In 1990, the 37 years of research had finally led to discovering the 6-elements orthodontic philosophy. Since then, it has been exclusively practiced in my office to determine whether it works as perceived. It does. In 1992, Will Andrews joined the practice. Since then, he has exclusively practiced the 6-elements orthodontic philosophy and been a major contributor in research, teaching, cowriting teaching syllabi, and preparing a book about the 6-elements orthodontic philosophy.
Treatment goals that are both scientific and universal have been searched for as long as orthodontics has been practiced. The credit for finding an effective research method can initially be attributed to serendipity. How that happened will be explained in the soon-to-be-published 6-elements orthodontic philosophy book (probably in 2016).

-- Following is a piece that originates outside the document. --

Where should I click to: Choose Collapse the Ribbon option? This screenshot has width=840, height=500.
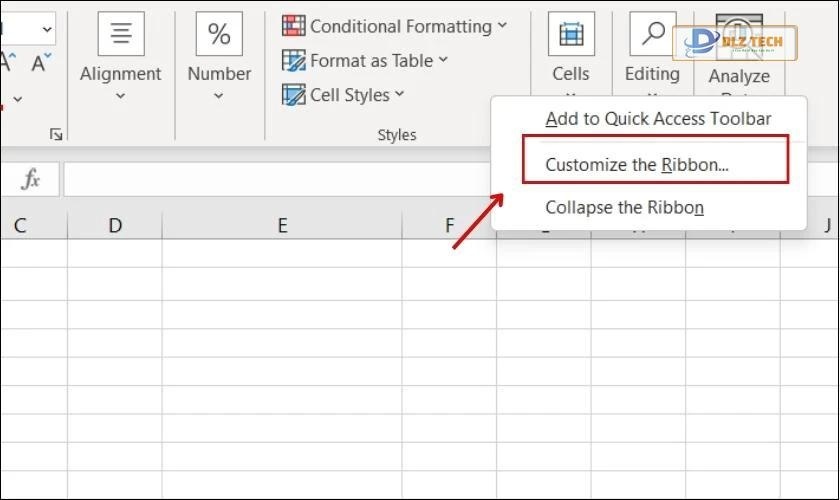click(624, 208)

Will and I have lectured about the 6 elements worldwide. There are a growing list of orthodontists who are practicing the 6-elements orthodontic philosophy and a growing number of universities that are teaching the 6-elements orthodontic philosophy. I’m sure there are exceptions, but Will and I have not happened on an accredited orthodontic program that would not welcome a 6-elements teacher.

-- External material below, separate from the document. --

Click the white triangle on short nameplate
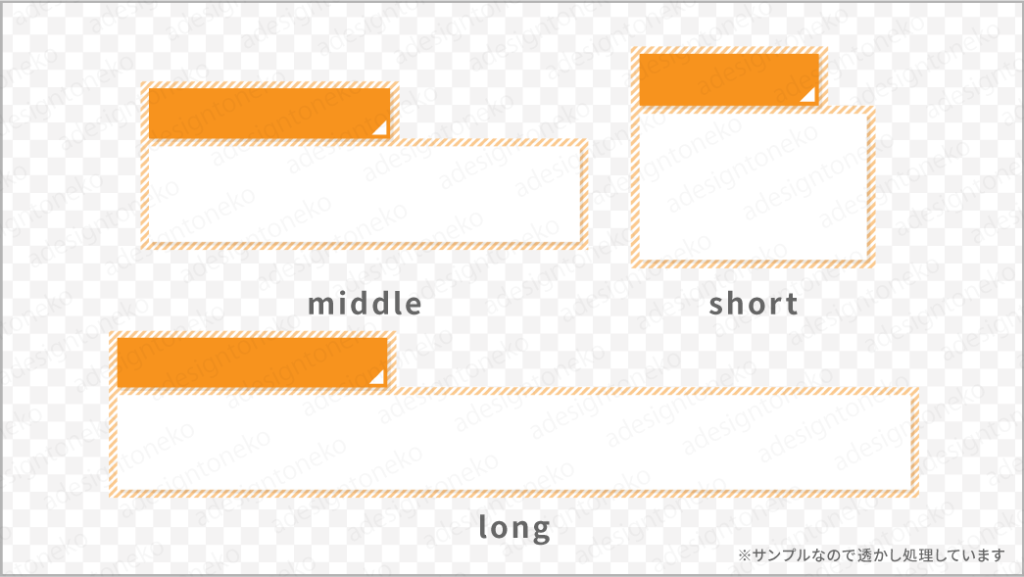 809,95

For 6-elements orthodontists, excellence is defined as the 6 elements, or as close to them as the patient elects and is willing to cooperate. The 6-elements classification system and the 6-elements rules for treating are used exclusively.
Many clinical orthodontists, students, and faculty have taken the time to research and compare their findings with 1 or more of the 6 elements. Eight of those researchers have published their findings in peer-reviewed journals, and one is published in a 2-volume oral and maxillofacial textbook. All have been supportive. More information about the 6 elements can be found at the Andrews Foundations Web site: www.andrewsfoundation.org .
If the 6 elements continue to pass the test of time and become adopted as the 6 keys and the straight-wire concept have been, then 21st century orthodontists will be spared from another 100 years of uncertainty regarding treatment goals, classification, and rules for treating; orthodontic treatment goals will evolve from art to science, and treatment results will be more in the best interest of patients, orthodontists, and orthodontics.